» PROBLEM STATEMENT: Please rewrite these lines with "hamburger menu" changed to "navigation menu" and everything else left unchanged.

» EXERCISE MATERIALS:
···

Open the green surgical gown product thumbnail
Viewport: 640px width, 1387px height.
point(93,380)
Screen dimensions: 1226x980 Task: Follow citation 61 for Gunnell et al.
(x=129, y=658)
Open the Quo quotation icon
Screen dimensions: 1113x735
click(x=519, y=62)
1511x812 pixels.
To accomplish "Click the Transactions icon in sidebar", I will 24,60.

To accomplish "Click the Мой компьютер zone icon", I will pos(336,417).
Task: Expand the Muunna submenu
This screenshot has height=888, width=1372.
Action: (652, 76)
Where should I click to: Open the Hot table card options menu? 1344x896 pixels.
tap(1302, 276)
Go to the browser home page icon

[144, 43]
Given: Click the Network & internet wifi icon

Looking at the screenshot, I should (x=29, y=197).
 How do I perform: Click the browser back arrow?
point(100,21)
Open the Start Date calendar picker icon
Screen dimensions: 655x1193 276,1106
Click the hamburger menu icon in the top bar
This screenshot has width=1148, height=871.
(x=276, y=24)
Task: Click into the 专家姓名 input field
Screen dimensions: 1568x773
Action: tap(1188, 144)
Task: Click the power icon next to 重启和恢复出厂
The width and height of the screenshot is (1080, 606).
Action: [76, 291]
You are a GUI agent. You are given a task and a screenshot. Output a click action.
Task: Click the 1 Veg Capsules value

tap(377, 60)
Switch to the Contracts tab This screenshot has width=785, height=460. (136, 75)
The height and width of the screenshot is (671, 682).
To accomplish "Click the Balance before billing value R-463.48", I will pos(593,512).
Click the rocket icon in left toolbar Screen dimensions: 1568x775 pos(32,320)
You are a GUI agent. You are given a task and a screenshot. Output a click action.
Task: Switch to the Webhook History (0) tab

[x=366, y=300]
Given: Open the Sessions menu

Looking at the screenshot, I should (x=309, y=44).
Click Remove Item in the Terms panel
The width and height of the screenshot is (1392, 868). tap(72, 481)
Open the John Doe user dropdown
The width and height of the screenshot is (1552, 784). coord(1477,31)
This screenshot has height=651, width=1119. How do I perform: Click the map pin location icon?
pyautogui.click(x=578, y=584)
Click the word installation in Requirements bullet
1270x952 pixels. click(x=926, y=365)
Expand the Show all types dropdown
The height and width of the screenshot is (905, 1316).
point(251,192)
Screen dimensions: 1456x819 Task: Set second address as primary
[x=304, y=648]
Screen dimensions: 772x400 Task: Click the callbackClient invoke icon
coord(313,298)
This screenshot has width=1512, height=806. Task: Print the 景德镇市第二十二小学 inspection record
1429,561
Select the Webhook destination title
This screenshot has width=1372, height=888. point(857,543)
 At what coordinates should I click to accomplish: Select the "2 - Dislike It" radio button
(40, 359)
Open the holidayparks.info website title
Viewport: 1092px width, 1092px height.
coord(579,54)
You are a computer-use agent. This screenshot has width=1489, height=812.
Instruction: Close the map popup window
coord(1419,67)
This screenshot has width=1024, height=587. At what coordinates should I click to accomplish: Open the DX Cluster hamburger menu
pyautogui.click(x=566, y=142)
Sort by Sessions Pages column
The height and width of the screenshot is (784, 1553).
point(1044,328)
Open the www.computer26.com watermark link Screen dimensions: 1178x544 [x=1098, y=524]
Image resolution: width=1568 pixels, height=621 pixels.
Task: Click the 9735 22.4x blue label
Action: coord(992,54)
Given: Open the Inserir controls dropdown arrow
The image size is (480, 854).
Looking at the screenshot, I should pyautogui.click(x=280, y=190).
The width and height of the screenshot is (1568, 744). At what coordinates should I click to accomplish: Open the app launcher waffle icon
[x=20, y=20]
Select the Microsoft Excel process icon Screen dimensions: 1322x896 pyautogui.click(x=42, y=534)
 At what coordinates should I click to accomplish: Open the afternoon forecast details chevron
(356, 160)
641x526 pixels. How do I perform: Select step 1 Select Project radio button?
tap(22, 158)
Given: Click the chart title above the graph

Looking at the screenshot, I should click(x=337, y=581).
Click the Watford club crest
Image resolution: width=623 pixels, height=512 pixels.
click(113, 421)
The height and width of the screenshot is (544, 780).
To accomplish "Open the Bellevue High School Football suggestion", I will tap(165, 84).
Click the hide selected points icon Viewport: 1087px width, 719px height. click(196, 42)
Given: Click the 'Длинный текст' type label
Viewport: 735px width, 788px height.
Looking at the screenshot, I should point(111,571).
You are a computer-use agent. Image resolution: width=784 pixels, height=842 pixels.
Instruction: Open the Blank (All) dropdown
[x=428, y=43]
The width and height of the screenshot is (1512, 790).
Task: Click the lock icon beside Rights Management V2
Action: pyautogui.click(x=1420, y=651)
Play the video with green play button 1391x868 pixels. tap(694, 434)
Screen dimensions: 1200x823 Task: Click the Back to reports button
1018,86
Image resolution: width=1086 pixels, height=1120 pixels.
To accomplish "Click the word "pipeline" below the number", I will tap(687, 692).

···

» RIGHT ANSWER:
Open the green surgical gown product thumbnail
Viewport: 640px width, 1387px height.
point(93,380)
Screen dimensions: 1226x980 Task: Follow citation 61 for Gunnell et al.
(x=129, y=658)
Open the Quo quotation icon
Screen dimensions: 1113x735
click(x=519, y=62)
1511x812 pixels.
To accomplish "Click the Transactions icon in sidebar", I will 24,60.

To accomplish "Click the Мой компьютер zone icon", I will pos(336,417).
Task: Expand the Muunna submenu
This screenshot has height=888, width=1372.
Action: (652, 76)
Where should I click to: Open the Hot table card options menu? 1344x896 pixels.
tap(1302, 276)
Go to the browser home page icon

[144, 43]
Given: Click the Network & internet wifi icon

Looking at the screenshot, I should (x=29, y=197).
 How do I perform: Click the browser back arrow?
point(100,21)
Open the Start Date calendar picker icon
Screen dimensions: 655x1193 276,1106
Click the navigation menu icon in the top bar
This screenshot has width=1148, height=871.
(x=276, y=24)
Task: Click into the 专家姓名 input field
Screen dimensions: 1568x773
Action: tap(1188, 144)
Task: Click the power icon next to 重启和恢复出厂
The width and height of the screenshot is (1080, 606).
Action: [76, 291]
You are a GUI agent. You are given a task and a screenshot. Output a click action.
Task: Click the 1 Veg Capsules value

tap(377, 60)
Switch to the Contracts tab This screenshot has width=785, height=460. (136, 75)
The height and width of the screenshot is (671, 682).
To accomplish "Click the Balance before billing value R-463.48", I will pos(593,512).
Click the rocket icon in left toolbar Screen dimensions: 1568x775 pos(32,320)
You are a GUI agent. You are given a task and a screenshot. Output a click action.
Task: Switch to the Webhook History (0) tab

[x=366, y=300]
Given: Open the Sessions menu

Looking at the screenshot, I should (x=309, y=44).
Click Remove Item in the Terms panel
The width and height of the screenshot is (1392, 868). tap(72, 481)
Open the John Doe user dropdown
The width and height of the screenshot is (1552, 784). coord(1477,31)
This screenshot has height=651, width=1119. How do I perform: Click the map pin location icon?
pyautogui.click(x=578, y=584)
Click the word installation in Requirements bullet
1270x952 pixels. click(x=926, y=365)
Expand the Show all types dropdown
The height and width of the screenshot is (905, 1316).
point(251,192)
Screen dimensions: 1456x819 Task: Set second address as primary
[x=304, y=648]
Screen dimensions: 772x400 Task: Click the callbackClient invoke icon
coord(313,298)
This screenshot has width=1512, height=806. Task: Print the 景德镇市第二十二小学 inspection record
1429,561
Select the Webhook destination title
This screenshot has width=1372, height=888. point(857,543)
 At what coordinates should I click to accomplish: Select the "2 - Dislike It" radio button
(40, 359)
Open the holidayparks.info website title
Viewport: 1092px width, 1092px height.
coord(579,54)
You are a computer-use agent. This screenshot has width=1489, height=812.
Instruction: Close the map popup window
coord(1419,67)
This screenshot has width=1024, height=587. At what coordinates should I click to accomplish: Open the DX Cluster navigation menu
pyautogui.click(x=566, y=142)
Sort by Sessions Pages column
The height and width of the screenshot is (784, 1553).
point(1044,328)
Open the www.computer26.com watermark link Screen dimensions: 1178x544 [x=1098, y=524]
Image resolution: width=1568 pixels, height=621 pixels.
Task: Click the 9735 22.4x blue label
Action: coord(992,54)
Given: Open the Inserir controls dropdown arrow
The image size is (480, 854).
Looking at the screenshot, I should pyautogui.click(x=280, y=190).
The width and height of the screenshot is (1568, 744). At what coordinates should I click to accomplish: Open the app launcher waffle icon
[x=20, y=20]
Select the Microsoft Excel process icon Screen dimensions: 1322x896 pyautogui.click(x=42, y=534)
 At what coordinates should I click to accomplish: Open the afternoon forecast details chevron
(356, 160)
641x526 pixels. How do I perform: Select step 1 Select Project radio button?
tap(22, 158)
Given: Click the chart title above the graph

Looking at the screenshot, I should click(x=337, y=581).
Click the Watford club crest
Image resolution: width=623 pixels, height=512 pixels.
click(113, 421)
The height and width of the screenshot is (544, 780).
To accomplish "Open the Bellevue High School Football suggestion", I will tap(165, 84).
Click the hide selected points icon Viewport: 1087px width, 719px height. click(196, 42)
Given: Click the 'Длинный текст' type label
Viewport: 735px width, 788px height.
Looking at the screenshot, I should point(111,571).
You are a computer-use agent. Image resolution: width=784 pixels, height=842 pixels.
Instruction: Open the Blank (All) dropdown
[x=428, y=43]
The width and height of the screenshot is (1512, 790).
Task: Click the lock icon beside Rights Management V2
Action: pyautogui.click(x=1420, y=651)
Play the video with green play button 1391x868 pixels. tap(694, 434)
Screen dimensions: 1200x823 Task: Click the Back to reports button
1018,86
Image resolution: width=1086 pixels, height=1120 pixels.
To accomplish "Click the word "pipeline" below the number", I will tap(687, 692).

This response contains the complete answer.